Families are rich sources of savage behaviour at the best of times. The forms claiming the health repayment, I'm told, are flying out the doors of the post offices.

Supply can't keep up with demand. And of course, many of these will become perfectly legitimate claims, made by the people themselves who have been wrongfully charged or by someone nominated by them either now, in life, or in a will.

But more or less anything to do with family money can start the most bitter rows, and anyone who feels that person X only got to be dead person Y's executor through nothing but ratlike cunning will be none too pleased to see X now raking in the repayment money because they are the executor.

The real dramas will come where the dead person did not leave anything like a will, and there is no executor . . . which I'm sure will very often be the case, because old people on medical cards who stayed in publicly-funded long-stay facilities obviously didn't own much of anything. This repayment may well be the first lump of money ever associated with them.

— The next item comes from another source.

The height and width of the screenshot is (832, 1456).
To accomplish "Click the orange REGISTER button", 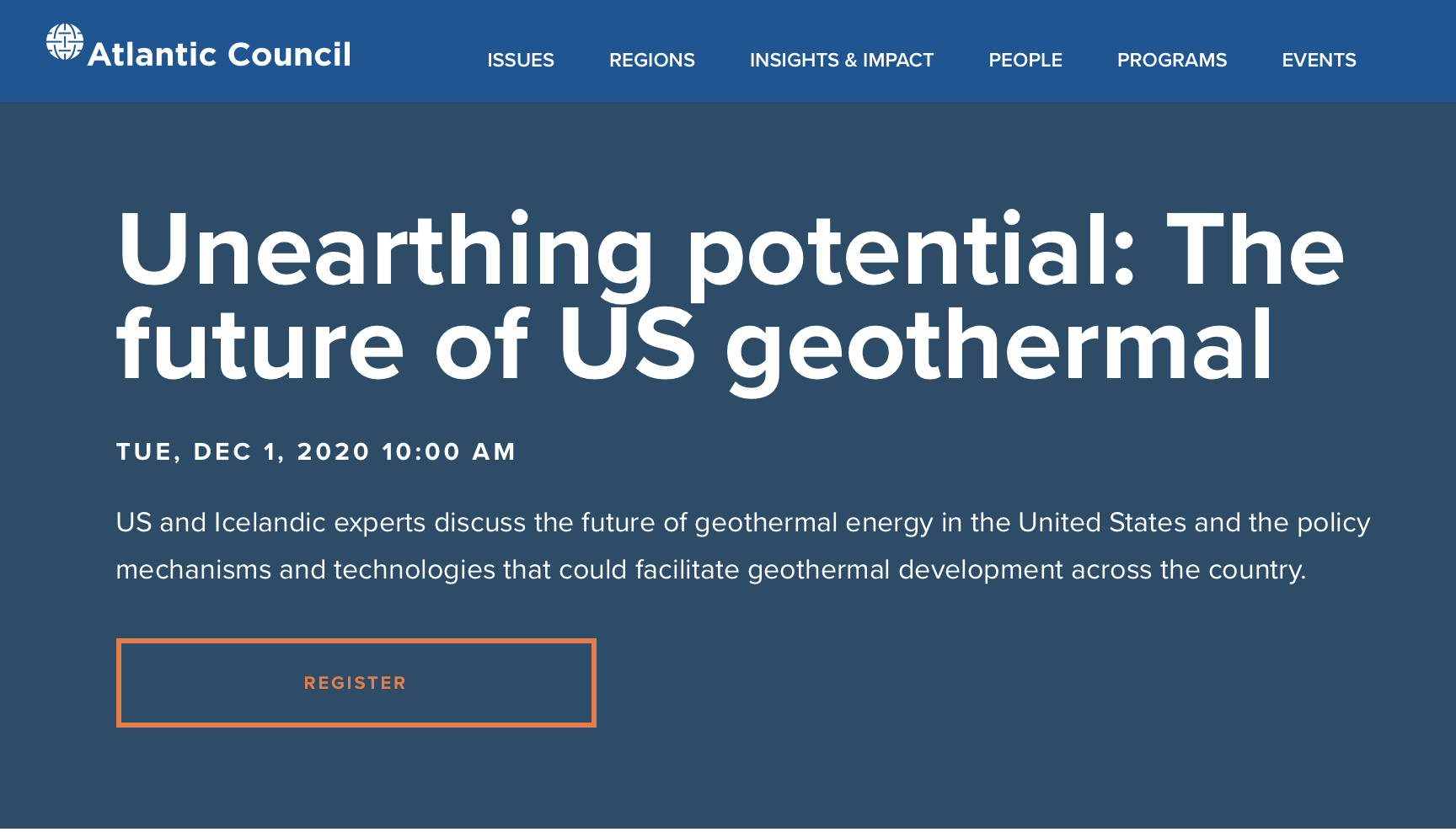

Anyway (as I understand it from reading the forms), where there's no will, someone from the next of kin has to put themselves forward as a person entitled to receive the repayment on behalf of the deceased person's estate. To take an example rich in dramatic possibilities . . . if the deceased person died a bachelor, his parents are the nearest next-of-kin, unless he had non-marital children, in which case any one, two or more of them has priority to apply. Oh wow, is all I can say about that scenario.

Another category is a deceased person who died a spinster/bachelor without nonmarital children or parent or brother or sister; in this case a nephew or niece is entitled to apply. That's going to be a really hard one . . . in a large Irish family there could be loads of nieces and nephews who might be on any terms, from hardly knowing each other to hating one another's guts. How does the scheme decide which niece or nephew is the one entitled to claim the grant? I rang the helpline, and a pleasant young man told me cheerfully, "First come, first served". That's not going to do a hell of a lot for tense family gatherings, I must say.

But before you rush out to get the forms, let me tell you there's a further twist to all this. Let's suppose that you have received the repayment on behalf of the deceased person's estate, and you've paid any outstanding debts the person left. What have you to do with the rest of the money?

Book your Caribbean holiday? Well, no.

You're supposed to distribute the remainder to all the next of kin she/he had at the date of his/her death. And . . . and this is the killer, this is where the civil service mentality loses contact altogether with real life . . . you have to ensure that any person to whom you make a payment is aware of their obligations under the Capital Acquisitions Tax code and satisfy yourself that these obligations have been dealt with before making any payment. In other words, you have to call around to all your cousins and tell them they're not getting anything until you check out their tax returns.

Many people would ask themselves at this point whether the hassle will be worth the money. But how much money might be involved? I don't know whether the whole pension for years and years is going to be repaid or whether something will be kept back as a contribution to care received, and the helpline won't talk about sums of money at all. I know there's one thing you can do if you're the person who applied for and received the repayment . . . you can donate part of it to a fund to improve the care of dependant older persons. Which brings up an interesting question.

Which do you think would infuriate the rest of the extended family more and get you into more trouble . . . asking to see their tax returns, or informing them that you've given their money back to the government?